This is a from National Public Radios archive. My intent is to give some of you another perspective of Easton's supermarket issue.
It's a little more than "mom & pop" and space. This issue is actually a catalyst in diet related disease in people of lower socioeconomic stature.
In a city with greater than 50% rental residents ordering out is a way of life. Our neighborhoods successes are incumbent on our placing higher quality AFFORDABLE goods and services in the neighborhoods.
Your neighbor
By Dan Charles for NPR Day to Day January 31, 2007
Day to Day, January 31, 2007 · A group in Philadelphia is using high-tech mapping technologies to show that people in poor neighborhoods need more places to shop for healthy food.
In the late 1890s, the civil-rights pioneer W.E.B. Du Bois created a map of houses in a narrow strip of central Philadelphia. The map showed houses where African-Americans lived, highlighted and color-coded to indicate their class. For Amy Hillier, professor at the University of Pennsylvania School of Design, Du Bois' map is a professional inspiration.
Hiller is trying to walk in the footsteps of Du Bois. Using a technique called Geographic Information Systems (GIS), Hillier draws maps of urban landscapes built from mounds of data — statistics on wealth in particular neighborhoods, traffic patterns, crime, & anything that has a location.

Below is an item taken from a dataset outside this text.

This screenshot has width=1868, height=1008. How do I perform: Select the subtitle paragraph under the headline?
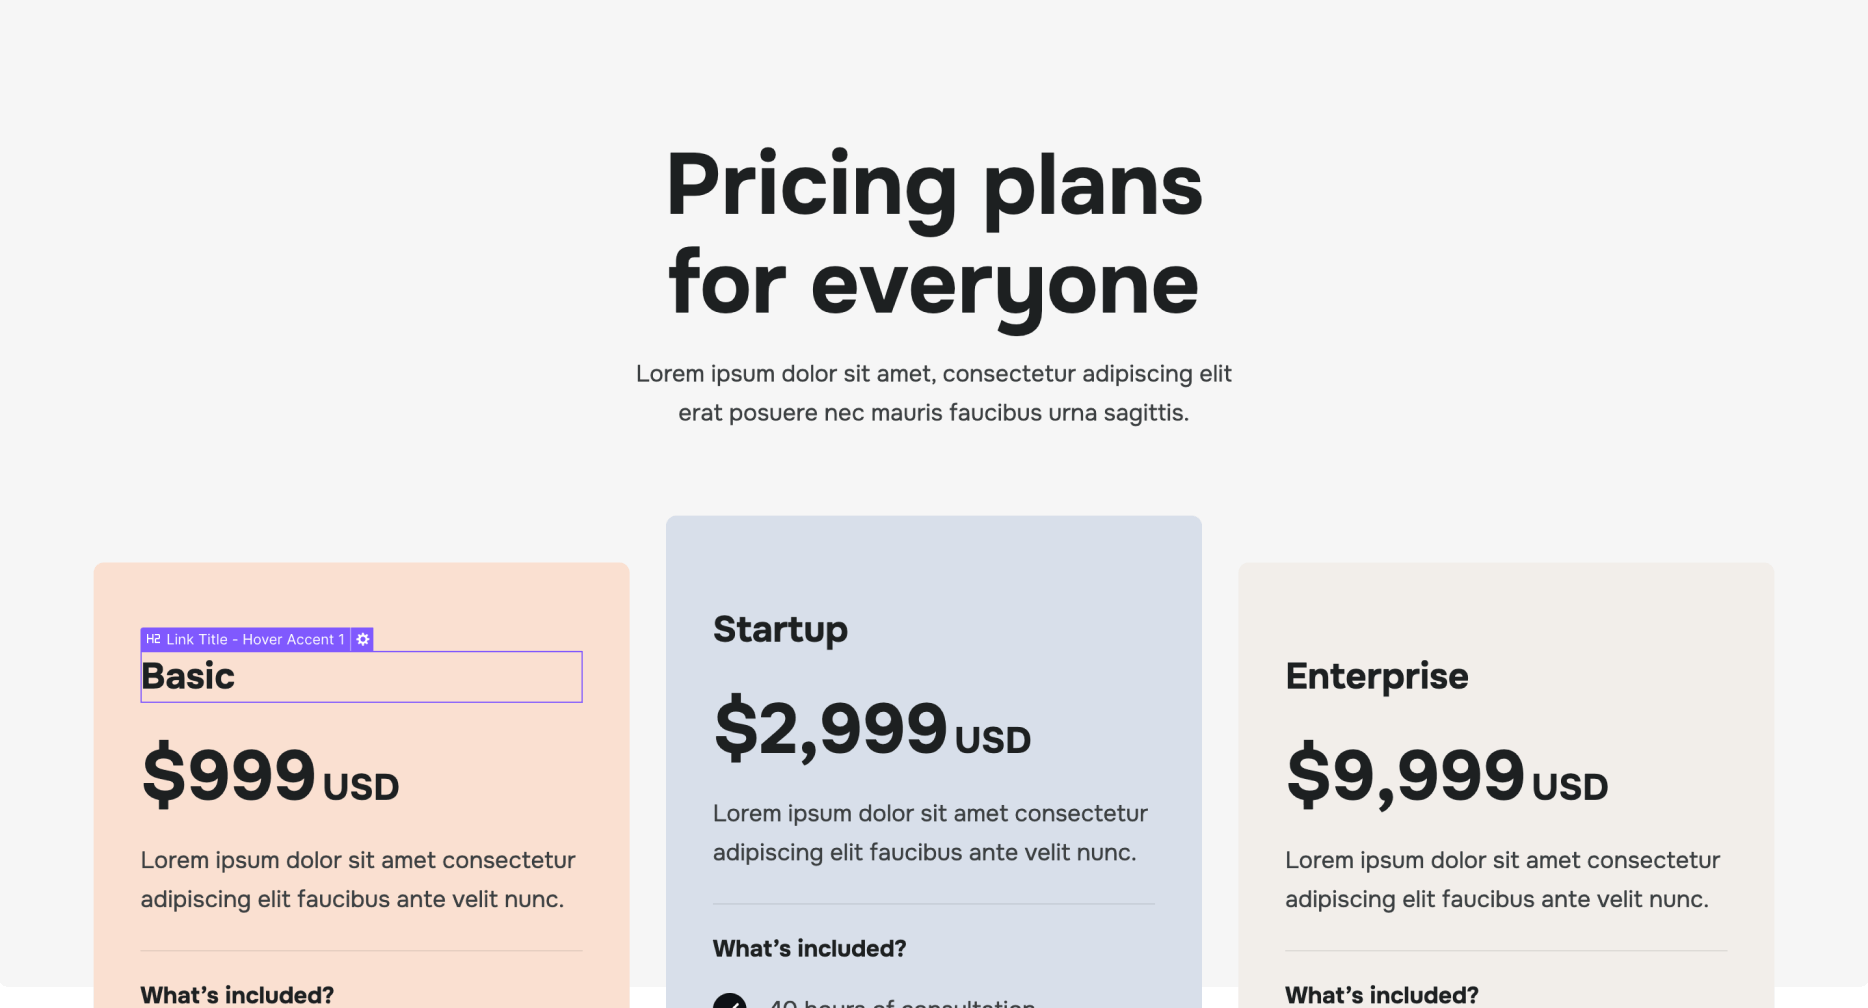[933, 392]
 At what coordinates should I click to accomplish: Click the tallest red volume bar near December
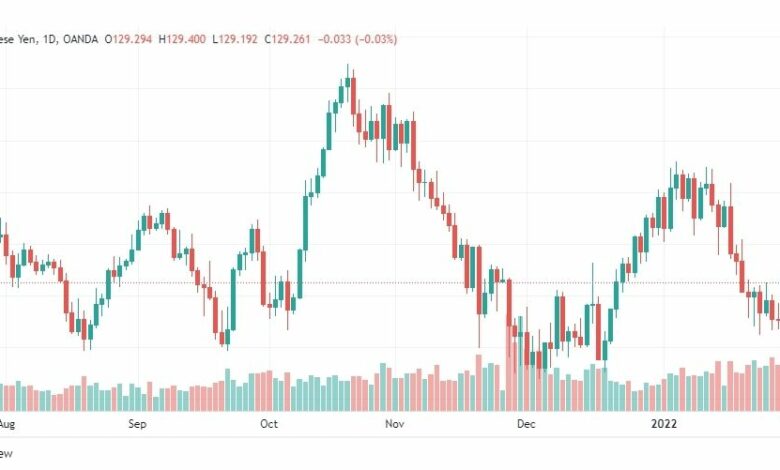tap(509, 369)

Hillier's maps are turning out to be very useful for neighborhood activists such as Duane Perry, who founded an organization in Philadelphia called the Food Trust, dedicated to helping city residents gain access to nutritious, affordable, food.
In many urban neighborhoods, particularly low-income ones, well-stocked grocery stores are hard to find. Perry says grocery stores abandoned these neighborhoods in recent decades in favor of suburban areas, where there was more space for big supermarkets and parking lots.

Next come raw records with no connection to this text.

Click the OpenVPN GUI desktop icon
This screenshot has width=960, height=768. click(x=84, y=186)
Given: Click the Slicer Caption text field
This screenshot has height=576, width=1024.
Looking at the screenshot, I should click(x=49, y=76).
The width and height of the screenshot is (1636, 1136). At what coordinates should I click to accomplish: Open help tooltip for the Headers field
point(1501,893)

Hillier computed a map that produced a splotch of red across the face of Philadelphia — a broad swath of low-income neighborhoods that lacked places to buy good food. In many of them, people were dying in greater numbers from diet-related diseases.
Duane Perry says when he put that map in front of local leaders, the information hit home in a way he'd never seen before.
Dwight Evans, who chairs the appropriations committee of Pennsylvania state legislature, pushed through a new, $30 million fund that provides subsidies to build supermarkets in neighborhoods that most need them.
"I already knew that there was a problem," Evans says. "The map just made it real. It put a face on it. It was like an exhibit in a courtroom."
More than 20 supermarkets have since opened in Philadelphia and other Pennsylvania cities, with the aid of state funds.